Georgiou’s alleged crime was that he oversaw a revision to the estimate of the Greek government deficit for 2009 that added 1.8 percentage points of GDP to the already very large deficit. This upward revision of the 2009 deficit to 15.4 per cent of GDP occurred at a time when Greece was in crisis and unable to borrow from financial markets.
The higher borrowing figure showed that Greece had even bigger problems than previously understood by Greek citizens, the European Commission or the IMF. Instead of recognising the political failures of the past and the urgent need to bring the public finances under control, the Greek authorities prosecuted the director of the Greek CSO for “falsifying” the deficit figures, causing Greece “extraordinary damage”. Thus the person who corrected the cooked books became the person in the firing line.

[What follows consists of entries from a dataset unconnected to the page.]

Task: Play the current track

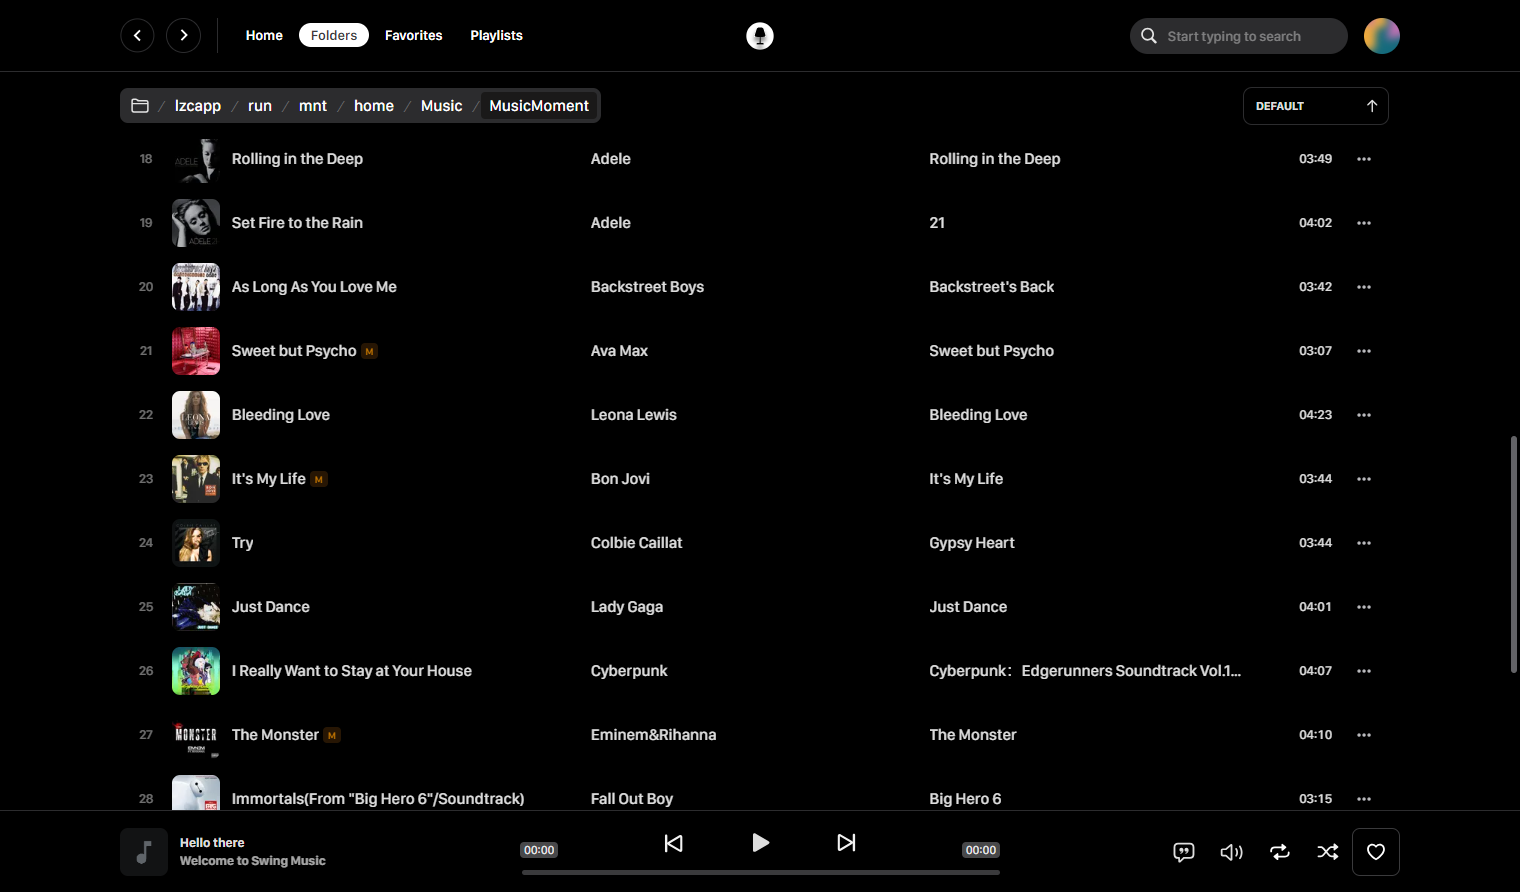Action: (760, 843)
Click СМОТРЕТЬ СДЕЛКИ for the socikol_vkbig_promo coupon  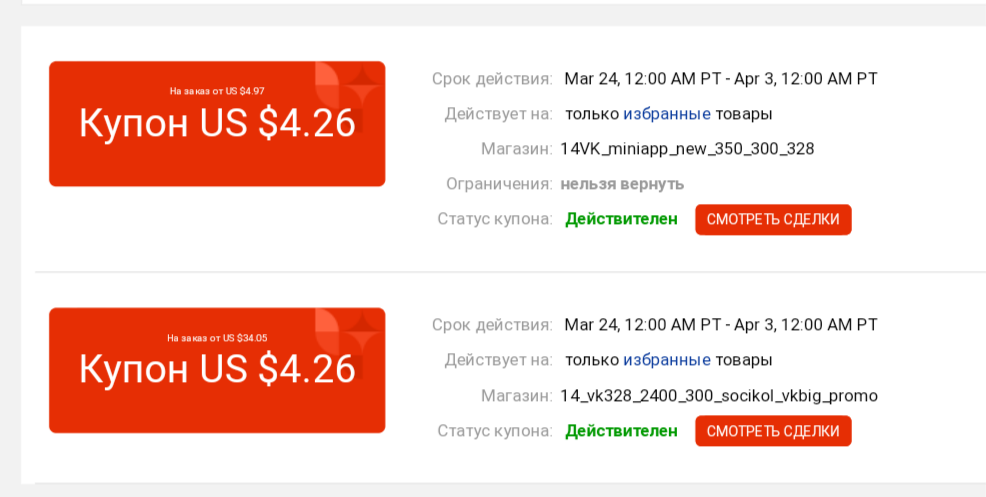tap(773, 431)

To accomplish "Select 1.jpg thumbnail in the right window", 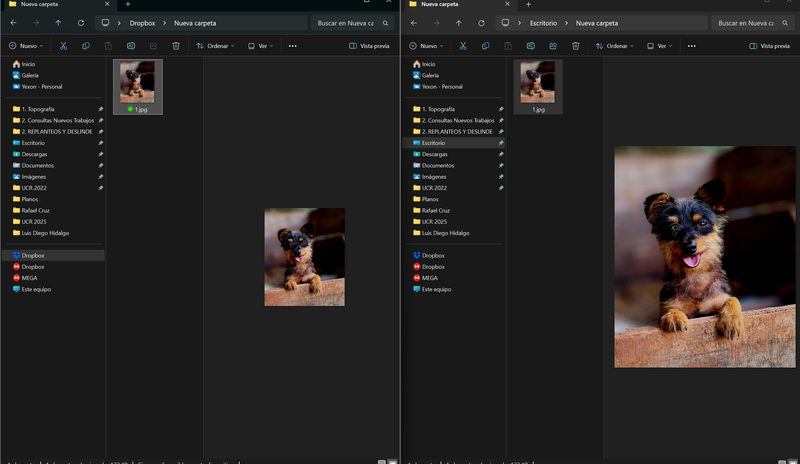I will [x=538, y=84].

A recent European Parliament report remarked that the prosecution of Georgiou has continued for years “even though investigating judges, prosecutors and the council of the appeals court have on six separate occasions recommended, or decided, that the charges be dropped”. Nevertheless, last August Georgiou, along with two other officials, was sentenced to two years in prison, suspended for three years. This judgment ignored the fact that under EU law the Greek CSO was obliged to publish the correct figures.
Shooting the messenger
The oversight board for Eurostat has also commented on the paradox that Georgiou and his colleagues have been sentenced to jail for telling the truth, while no legal action has been taken by the Greek government to prosecute those responsible for the very serious misreporting of Greek deficit data, detected in 2004 and 2007. It is a case of shooting the messenger bringing bad news, rather than prosecuting the true culprits who deceived the Greek people.
Even in Ireland, life can sometimes be difficult for public servants when they bring bad news to Ministers. Sometimes politicians value public servants doing this part of their job – it is better to hear the bad news first from your staff rather than to pretend that all is well when it is patently not. However, certain politicians – US president Donald Trump for one – seem particularly allergic to unfavourable news, preferring what puts them in a good light, even if it is “fake news”.
One of the Republic’s unsung strengths has been the competence and complete independence of the Central Statistics Office since its formal establishment in 1949. This independence is enshrined in legislation, and is respected by politicians on all sides.
Throughout the economic crisis, our CSO published the correct figures for the deficit. Unlike their Greek colleagues, the CSO knew that the Department of Finance was also committed to publishing correct numbers, however unpalatable. It was reassuring that, at a time of great uncertainty, our public accounts data were reliable and honest, if awful.